The Impacts of Accounting Information on the Cost of Capital of an Organization
Abstract
The relationship between accounting information and the cost of capital is demonstrated to be a fundamental issue in the accounting literature (Agrawal and Cooper, 2017) and has captured much more space in finance literature. Arthur Levitt, the former chairman of the United States Securities and Exchange Commission (SEC), suggested that high-quality accounting standards reduce the cost of capital as investors with high-quality information can make better investment decisions (Easton, 2004). Andre, Flip and Moldovan (2016) suggested that high-quality accounting information reduces uncertainty and that investors and firms attach much importance to such information. Accounting information available in financial reports is used to measure firms’ risk factors and estimate their expected returns (Gebhardt, Lee, & Swaminathan, 2001).

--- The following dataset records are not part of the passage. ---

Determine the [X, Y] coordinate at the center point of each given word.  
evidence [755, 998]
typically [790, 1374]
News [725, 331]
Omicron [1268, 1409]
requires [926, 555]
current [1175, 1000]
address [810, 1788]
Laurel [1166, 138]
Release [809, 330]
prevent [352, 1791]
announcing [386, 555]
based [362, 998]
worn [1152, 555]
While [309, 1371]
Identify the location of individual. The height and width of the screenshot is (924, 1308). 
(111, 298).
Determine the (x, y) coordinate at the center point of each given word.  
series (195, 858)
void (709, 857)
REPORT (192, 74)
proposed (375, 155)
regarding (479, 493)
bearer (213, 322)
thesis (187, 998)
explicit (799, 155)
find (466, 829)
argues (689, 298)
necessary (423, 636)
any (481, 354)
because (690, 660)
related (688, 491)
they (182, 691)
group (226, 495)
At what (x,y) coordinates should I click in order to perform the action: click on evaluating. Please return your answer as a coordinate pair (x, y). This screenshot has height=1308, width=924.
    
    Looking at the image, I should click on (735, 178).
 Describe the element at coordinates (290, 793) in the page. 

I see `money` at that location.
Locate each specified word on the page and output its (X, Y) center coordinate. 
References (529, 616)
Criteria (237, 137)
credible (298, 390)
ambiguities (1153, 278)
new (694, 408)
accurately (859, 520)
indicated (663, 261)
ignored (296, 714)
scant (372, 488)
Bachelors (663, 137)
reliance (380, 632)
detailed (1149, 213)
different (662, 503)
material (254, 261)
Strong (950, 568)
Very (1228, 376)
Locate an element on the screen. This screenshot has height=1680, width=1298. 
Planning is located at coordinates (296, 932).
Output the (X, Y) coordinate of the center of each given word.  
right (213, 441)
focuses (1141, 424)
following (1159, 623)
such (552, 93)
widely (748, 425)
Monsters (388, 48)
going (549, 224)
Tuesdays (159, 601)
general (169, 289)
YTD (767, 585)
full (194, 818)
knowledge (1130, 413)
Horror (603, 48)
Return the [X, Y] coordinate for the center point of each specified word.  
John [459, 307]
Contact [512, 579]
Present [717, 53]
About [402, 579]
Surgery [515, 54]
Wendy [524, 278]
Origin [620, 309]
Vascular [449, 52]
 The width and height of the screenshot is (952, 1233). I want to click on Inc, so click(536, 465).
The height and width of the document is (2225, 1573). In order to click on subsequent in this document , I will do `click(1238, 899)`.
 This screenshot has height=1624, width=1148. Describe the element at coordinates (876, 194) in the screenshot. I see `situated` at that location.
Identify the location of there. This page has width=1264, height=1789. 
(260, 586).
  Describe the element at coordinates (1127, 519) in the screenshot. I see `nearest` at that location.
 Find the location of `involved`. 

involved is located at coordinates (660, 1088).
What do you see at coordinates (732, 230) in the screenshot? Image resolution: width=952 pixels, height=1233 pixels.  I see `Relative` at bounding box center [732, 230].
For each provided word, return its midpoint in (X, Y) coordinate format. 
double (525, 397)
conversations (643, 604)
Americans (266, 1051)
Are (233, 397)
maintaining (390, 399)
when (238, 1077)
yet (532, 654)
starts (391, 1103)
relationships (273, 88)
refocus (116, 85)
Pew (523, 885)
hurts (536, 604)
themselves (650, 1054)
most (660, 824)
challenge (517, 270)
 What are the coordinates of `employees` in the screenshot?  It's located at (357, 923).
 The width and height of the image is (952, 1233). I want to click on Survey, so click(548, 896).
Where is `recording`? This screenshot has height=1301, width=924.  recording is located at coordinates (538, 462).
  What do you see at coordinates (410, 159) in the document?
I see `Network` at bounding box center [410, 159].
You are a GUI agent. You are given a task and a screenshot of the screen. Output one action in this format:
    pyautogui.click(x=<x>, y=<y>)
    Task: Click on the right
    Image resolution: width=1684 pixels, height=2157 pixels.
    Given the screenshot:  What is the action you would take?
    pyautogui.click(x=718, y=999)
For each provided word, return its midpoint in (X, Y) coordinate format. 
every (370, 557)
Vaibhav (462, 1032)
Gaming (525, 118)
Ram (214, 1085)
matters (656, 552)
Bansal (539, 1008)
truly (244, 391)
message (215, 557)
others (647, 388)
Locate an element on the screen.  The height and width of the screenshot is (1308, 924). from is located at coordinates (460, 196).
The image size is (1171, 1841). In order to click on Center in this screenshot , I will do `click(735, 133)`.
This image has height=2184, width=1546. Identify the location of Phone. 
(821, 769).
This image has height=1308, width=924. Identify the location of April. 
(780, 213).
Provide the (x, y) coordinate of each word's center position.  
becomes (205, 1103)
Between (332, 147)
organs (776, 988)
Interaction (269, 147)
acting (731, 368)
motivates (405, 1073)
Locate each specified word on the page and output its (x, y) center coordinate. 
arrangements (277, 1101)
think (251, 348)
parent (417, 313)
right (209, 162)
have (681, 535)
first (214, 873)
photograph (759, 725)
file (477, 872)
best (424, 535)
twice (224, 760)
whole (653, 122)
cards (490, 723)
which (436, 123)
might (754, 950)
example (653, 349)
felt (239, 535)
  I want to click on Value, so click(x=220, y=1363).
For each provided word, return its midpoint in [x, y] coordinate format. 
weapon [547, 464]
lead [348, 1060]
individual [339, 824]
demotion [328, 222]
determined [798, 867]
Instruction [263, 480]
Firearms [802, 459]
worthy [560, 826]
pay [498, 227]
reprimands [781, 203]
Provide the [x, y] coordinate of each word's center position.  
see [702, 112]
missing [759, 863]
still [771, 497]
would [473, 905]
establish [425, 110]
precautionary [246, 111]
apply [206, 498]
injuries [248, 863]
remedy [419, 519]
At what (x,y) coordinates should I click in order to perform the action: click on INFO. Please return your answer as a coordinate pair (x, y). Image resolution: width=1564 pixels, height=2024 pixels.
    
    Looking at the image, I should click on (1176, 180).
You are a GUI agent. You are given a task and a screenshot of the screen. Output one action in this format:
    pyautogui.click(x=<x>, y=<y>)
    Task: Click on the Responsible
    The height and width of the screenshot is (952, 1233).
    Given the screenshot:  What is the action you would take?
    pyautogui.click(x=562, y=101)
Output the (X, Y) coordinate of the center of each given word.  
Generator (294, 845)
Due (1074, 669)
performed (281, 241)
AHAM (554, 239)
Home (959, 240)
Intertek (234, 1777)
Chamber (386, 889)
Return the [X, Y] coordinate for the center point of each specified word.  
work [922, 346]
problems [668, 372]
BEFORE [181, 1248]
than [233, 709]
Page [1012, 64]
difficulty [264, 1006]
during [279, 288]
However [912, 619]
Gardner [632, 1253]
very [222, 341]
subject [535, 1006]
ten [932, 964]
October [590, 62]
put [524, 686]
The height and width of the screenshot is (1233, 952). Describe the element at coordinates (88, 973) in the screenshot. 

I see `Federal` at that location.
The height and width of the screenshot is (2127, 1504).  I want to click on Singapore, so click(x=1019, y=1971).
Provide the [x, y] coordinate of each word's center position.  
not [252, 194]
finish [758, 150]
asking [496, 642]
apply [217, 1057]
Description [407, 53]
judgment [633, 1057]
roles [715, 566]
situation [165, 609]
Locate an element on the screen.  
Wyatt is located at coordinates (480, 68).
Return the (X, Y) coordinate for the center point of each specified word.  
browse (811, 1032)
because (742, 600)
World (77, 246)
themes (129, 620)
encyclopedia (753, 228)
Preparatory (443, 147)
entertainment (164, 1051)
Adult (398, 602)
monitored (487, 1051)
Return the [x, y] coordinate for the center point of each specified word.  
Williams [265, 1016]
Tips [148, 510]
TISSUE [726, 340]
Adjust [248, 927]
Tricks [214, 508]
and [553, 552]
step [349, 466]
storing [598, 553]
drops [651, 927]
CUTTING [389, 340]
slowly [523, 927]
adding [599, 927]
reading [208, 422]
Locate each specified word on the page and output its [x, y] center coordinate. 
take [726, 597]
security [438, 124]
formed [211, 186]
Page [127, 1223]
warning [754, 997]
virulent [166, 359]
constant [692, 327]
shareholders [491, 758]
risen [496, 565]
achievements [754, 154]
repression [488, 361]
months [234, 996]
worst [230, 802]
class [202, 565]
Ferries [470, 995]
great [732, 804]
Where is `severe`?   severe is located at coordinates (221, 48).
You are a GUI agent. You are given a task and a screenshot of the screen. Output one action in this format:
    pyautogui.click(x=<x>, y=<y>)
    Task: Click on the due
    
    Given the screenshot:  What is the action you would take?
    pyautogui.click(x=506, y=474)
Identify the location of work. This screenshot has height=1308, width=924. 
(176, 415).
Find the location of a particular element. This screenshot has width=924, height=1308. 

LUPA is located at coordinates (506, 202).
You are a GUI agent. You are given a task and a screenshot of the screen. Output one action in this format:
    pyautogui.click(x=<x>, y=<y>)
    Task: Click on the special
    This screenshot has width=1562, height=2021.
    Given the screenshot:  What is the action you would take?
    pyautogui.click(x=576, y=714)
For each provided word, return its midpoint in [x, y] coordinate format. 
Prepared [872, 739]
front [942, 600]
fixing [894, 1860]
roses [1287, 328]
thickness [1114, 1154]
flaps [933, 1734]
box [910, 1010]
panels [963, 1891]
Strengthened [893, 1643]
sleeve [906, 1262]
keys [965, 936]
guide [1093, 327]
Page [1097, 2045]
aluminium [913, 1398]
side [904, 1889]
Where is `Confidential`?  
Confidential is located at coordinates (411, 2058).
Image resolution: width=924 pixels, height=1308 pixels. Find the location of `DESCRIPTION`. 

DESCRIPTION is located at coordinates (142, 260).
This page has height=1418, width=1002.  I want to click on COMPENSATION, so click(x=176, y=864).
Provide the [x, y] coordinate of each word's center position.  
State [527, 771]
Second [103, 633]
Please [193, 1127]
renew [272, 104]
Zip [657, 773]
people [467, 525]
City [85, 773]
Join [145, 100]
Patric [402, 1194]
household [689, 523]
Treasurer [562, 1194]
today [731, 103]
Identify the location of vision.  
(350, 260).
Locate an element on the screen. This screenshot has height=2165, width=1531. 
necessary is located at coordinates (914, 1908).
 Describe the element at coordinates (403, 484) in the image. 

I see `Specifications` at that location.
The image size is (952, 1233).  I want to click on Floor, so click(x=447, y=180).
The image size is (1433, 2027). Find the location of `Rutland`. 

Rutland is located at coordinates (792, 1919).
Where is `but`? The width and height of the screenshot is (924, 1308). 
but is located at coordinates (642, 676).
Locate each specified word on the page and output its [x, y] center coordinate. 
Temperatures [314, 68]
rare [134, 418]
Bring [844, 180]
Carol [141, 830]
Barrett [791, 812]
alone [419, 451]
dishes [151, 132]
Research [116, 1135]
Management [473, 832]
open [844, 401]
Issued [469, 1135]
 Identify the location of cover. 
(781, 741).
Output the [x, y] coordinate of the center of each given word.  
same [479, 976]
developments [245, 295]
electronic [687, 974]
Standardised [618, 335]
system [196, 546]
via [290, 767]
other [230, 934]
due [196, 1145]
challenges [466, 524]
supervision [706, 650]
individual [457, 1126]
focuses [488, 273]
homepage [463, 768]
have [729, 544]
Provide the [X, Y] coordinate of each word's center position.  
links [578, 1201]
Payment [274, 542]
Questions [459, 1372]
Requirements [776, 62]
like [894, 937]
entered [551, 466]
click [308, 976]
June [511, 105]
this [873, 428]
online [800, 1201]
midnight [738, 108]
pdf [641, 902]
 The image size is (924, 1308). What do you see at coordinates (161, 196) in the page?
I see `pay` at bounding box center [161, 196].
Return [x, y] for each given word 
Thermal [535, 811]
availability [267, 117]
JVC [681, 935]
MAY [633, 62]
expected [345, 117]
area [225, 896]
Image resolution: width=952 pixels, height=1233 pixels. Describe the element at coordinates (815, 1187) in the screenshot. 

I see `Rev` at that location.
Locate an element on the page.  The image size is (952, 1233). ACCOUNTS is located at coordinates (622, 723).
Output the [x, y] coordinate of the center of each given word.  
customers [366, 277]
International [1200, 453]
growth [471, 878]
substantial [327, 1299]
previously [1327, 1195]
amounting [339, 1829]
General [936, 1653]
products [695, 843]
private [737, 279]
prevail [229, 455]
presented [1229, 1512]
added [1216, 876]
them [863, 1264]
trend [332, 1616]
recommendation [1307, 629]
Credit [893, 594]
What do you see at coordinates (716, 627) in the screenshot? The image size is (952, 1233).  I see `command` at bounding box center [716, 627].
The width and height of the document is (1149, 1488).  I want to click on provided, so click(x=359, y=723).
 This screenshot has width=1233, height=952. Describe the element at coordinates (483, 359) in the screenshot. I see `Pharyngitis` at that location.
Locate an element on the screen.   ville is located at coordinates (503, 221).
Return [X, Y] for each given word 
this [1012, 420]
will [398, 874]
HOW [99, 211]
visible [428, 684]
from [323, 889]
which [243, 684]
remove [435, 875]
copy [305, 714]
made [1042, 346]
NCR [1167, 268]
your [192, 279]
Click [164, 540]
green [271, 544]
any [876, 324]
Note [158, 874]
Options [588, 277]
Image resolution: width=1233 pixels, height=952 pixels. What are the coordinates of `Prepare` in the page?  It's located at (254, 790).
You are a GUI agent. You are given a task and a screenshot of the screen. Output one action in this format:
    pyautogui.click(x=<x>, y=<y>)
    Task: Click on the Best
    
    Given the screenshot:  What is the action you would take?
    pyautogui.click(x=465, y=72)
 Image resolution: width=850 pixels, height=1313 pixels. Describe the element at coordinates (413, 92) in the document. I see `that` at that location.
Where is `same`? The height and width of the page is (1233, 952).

By using accounting information systems, decision-makers obtain useful information and use it in decision-making and strategy-building to achieve organizational goals and objectives, which should increase the company's performance. One of the key decisions a firm has to make is the fundamental determination of its cost of capital. This has a substantial impact on both the composition of the firm's operations and its profitability since shocks to anticipated cash flows are reflected in the firm’s cost of capital. Many studies have spent tons of ink coming up with proposals leading to a lower cost of capital. Argue that it is the environment of a firm, which is described by many parameters, such as accounting standards, market microstructure, and information coming from the firm reports, that influences the accounting type of information that determines the firm’s cost of capital and, consequently, its stock price.